In this research presented at the recent annual AMGA meeting, investigators explain that understanding local context and potential biases is vital to scaling up and implementing interventions to help overcome inequities in health care delivery evidenced by the COVID-19 pandemic. | Image Credit: © Maggie L. Shaw

Up to 26% of the patients waited 4 or more days to get tested for COVID-19 after first noticing symptoms, and up to 25% waited 6 or more days to seek care. Further, up to 30% expressed concerns about adverse effects of medications to treat COVID-19 or were unaware of medications even being available to treat their infection. Patients also voiced 10% to 20% more concern about COVID-19 medications compared with being prescribed any medication by their provider, and between 27% and 30% of patients from historically marginalized communities felt their race or ethnicity may have had a negative impact on their overall care quality.

In addition, despite upwards of 80% of providers engaging with their patients to address vaccine concerns and reduce communication bias, less than 50% also engaged with coworkers in discussions on bias.

Treatment prescriptions increased between 0.1% and 13.1% for the 3 HCOs during the study period, prescribing disparities fell by a significant 13% specifically between Black and White patients at one of the HCOs, 2 of the HCOs had episodes where prescribing disparity gaps fell 2% to 14% between Black and White patients, and 2 of the HCOs were able to reduce prescribing disparities by 7% for Hispanic patients vs 4.4% for non-Hispanic patients.

Multilevel Interventions and Next Steps

To facilitate these results, at the health system level, cultural compentency was made mandatory for health care providers and staff, websites were updated with information on high-risk conditions and available treatments, and community partnerships were forged. At the provider and point-of-care level, the use of standardized smartphrases was initiated when patients reported positive at-home COVID-19 results, and education was delivered on treatment guidelines and medication efficacy. At the patient and community level, guides were published that addressed patient empowerment and advocacy, and kiosks helped address social determinants of health and provided COVID-19 education and outreach.

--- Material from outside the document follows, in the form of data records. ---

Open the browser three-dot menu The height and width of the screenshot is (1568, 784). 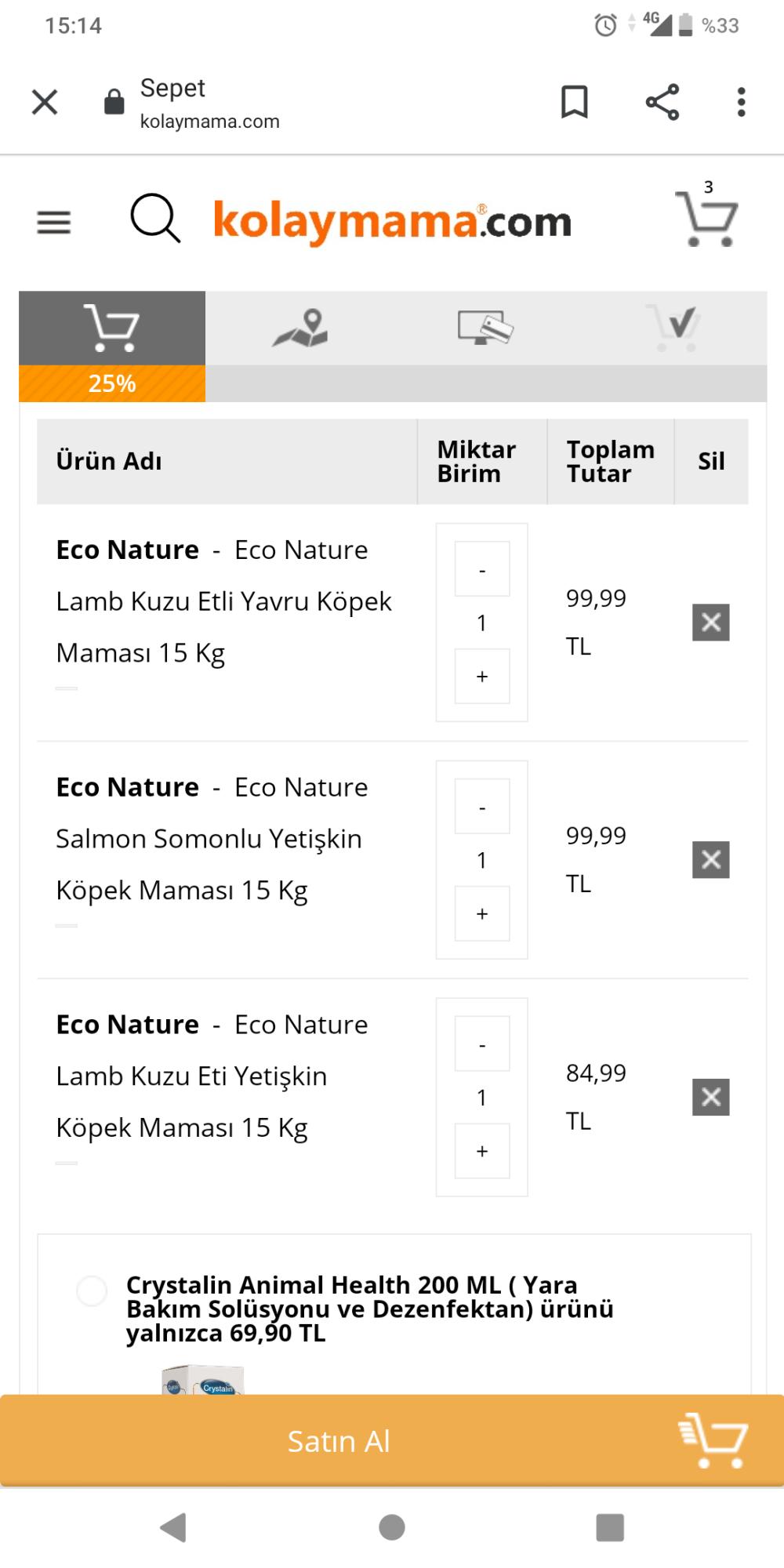coord(741,102)
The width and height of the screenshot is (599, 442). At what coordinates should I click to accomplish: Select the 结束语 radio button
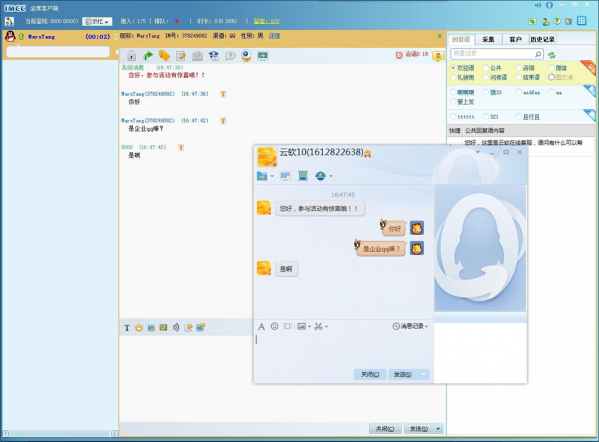coord(519,78)
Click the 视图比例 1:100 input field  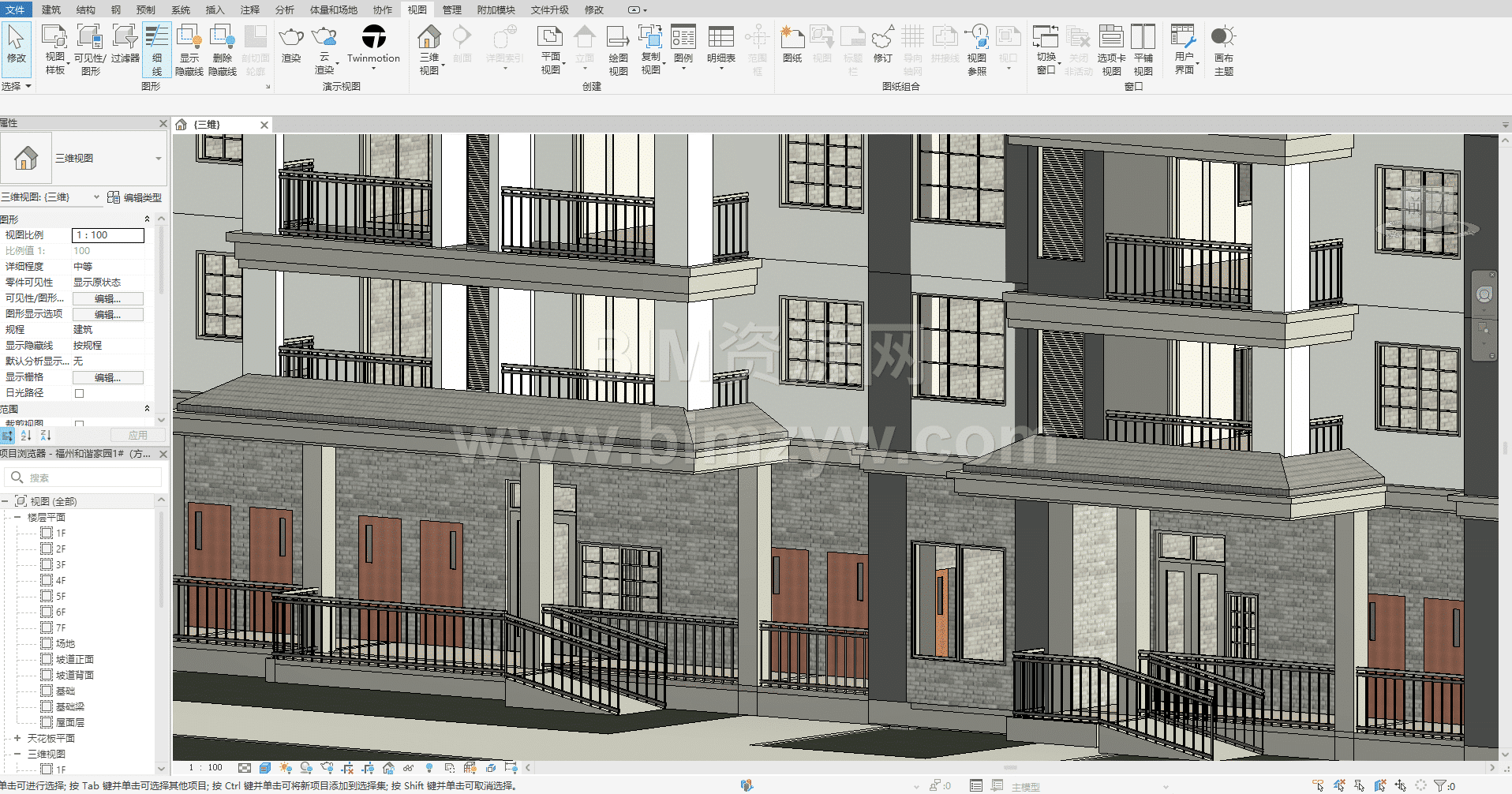[108, 235]
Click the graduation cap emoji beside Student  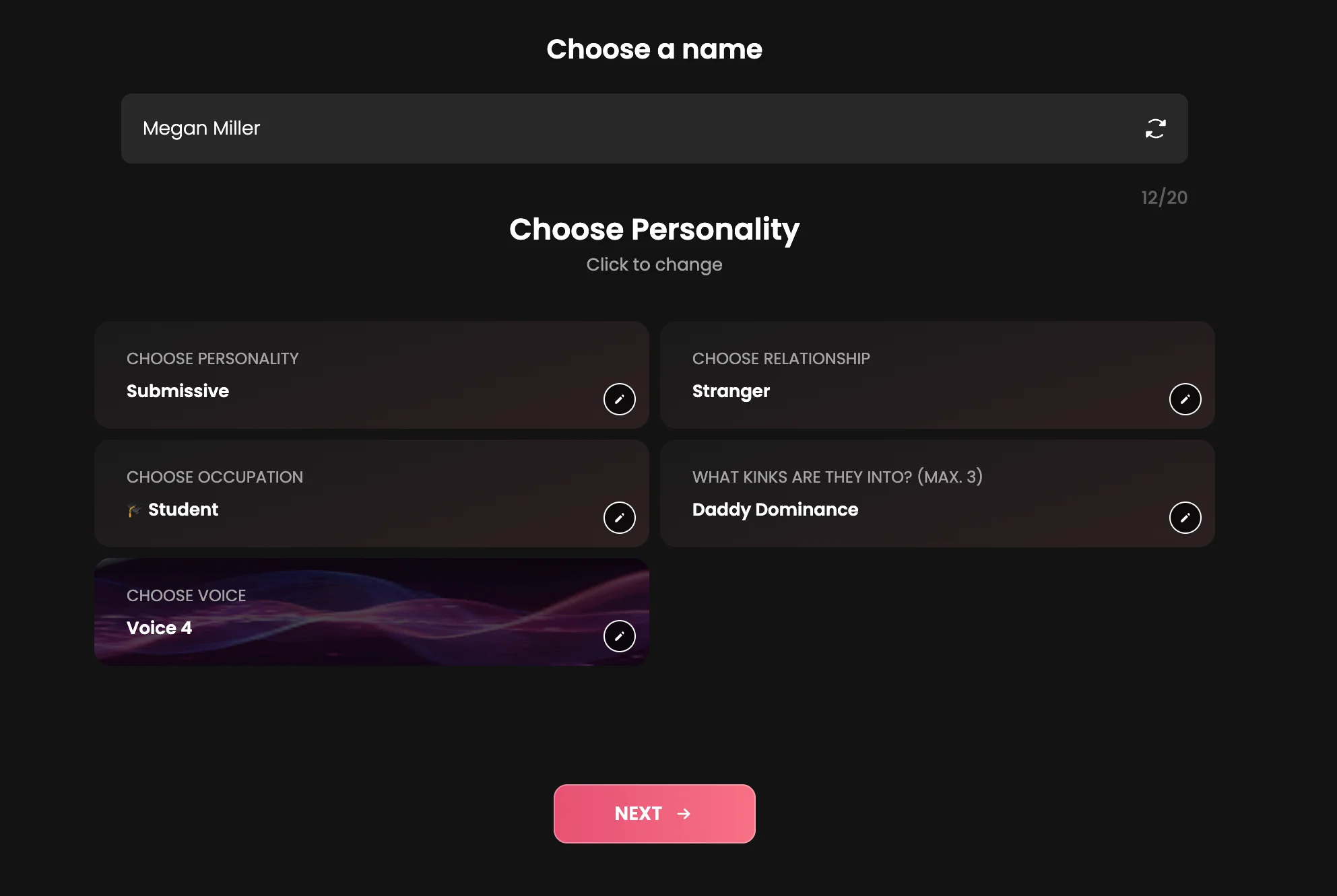134,510
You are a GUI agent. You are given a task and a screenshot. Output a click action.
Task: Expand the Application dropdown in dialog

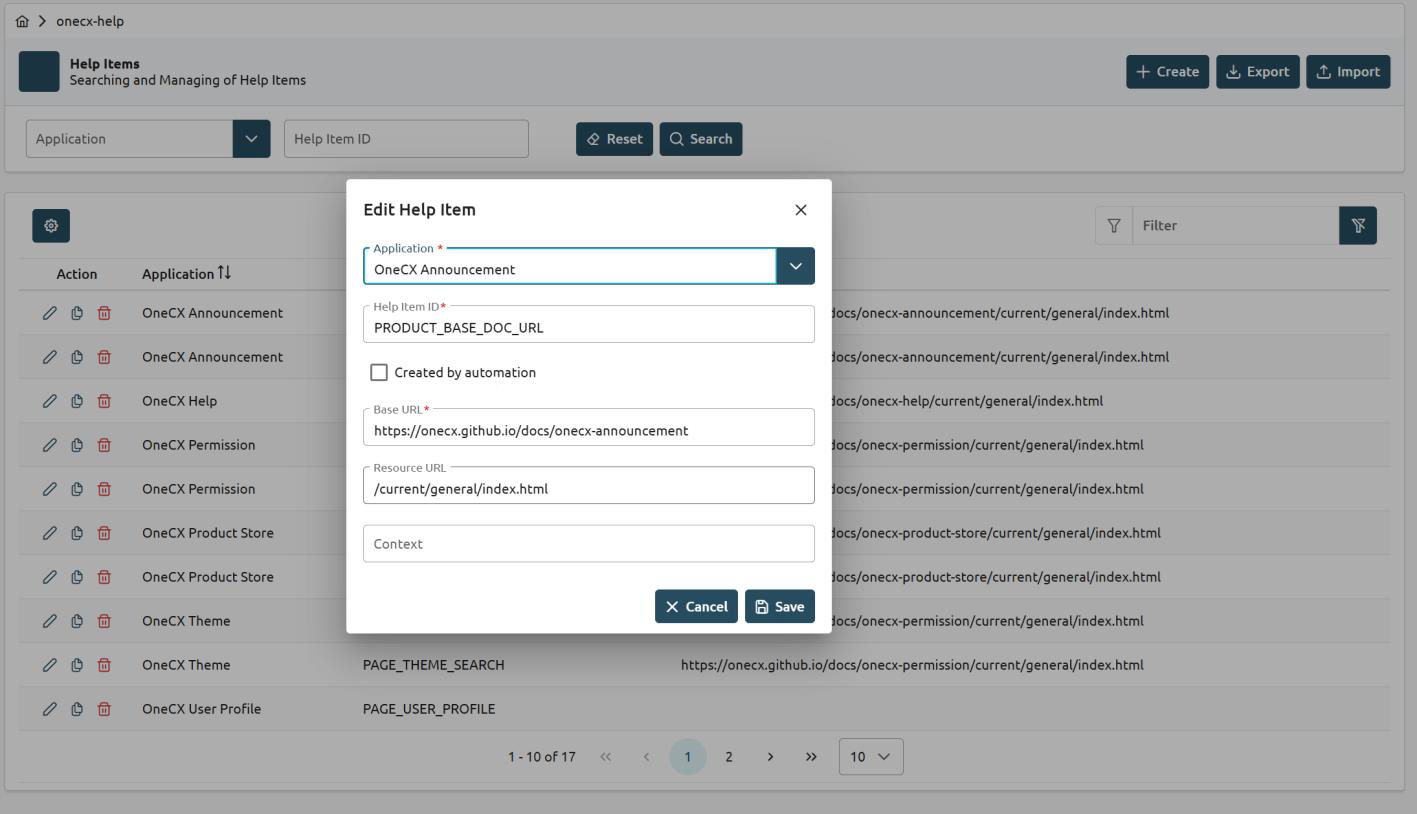pos(795,267)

Even with the improvements they saw, the authors highlighted several areas needing improvement in the health equity space. HCOs could benefit from effective, targeted interventions informed by patient-, provider-, and health-system level interventions; it’s important that HCOs understand the local context and environments in which they operate if they are to provide optimal care; long-term impact assessments are vital to tracking quality outcome measures; and current interventions need to be scaled up and new interventions implemented as more information trickles in.

“Implemented interventions were an initial step to address health equity,” the authors wrote, “and HCOs were encouraged to continue to build upon completed work, including scaling up interventions and implementing additional interventions.”

References

1. Ruvalcaba E, Tallam M, Ciemins E. Health system strategies for advancing equity and reducing disparities: COVID-19 treatment and management. Presented at: AMGA Annual Conference; March 26-29, 2025; Grapevine, TX. Poster 14.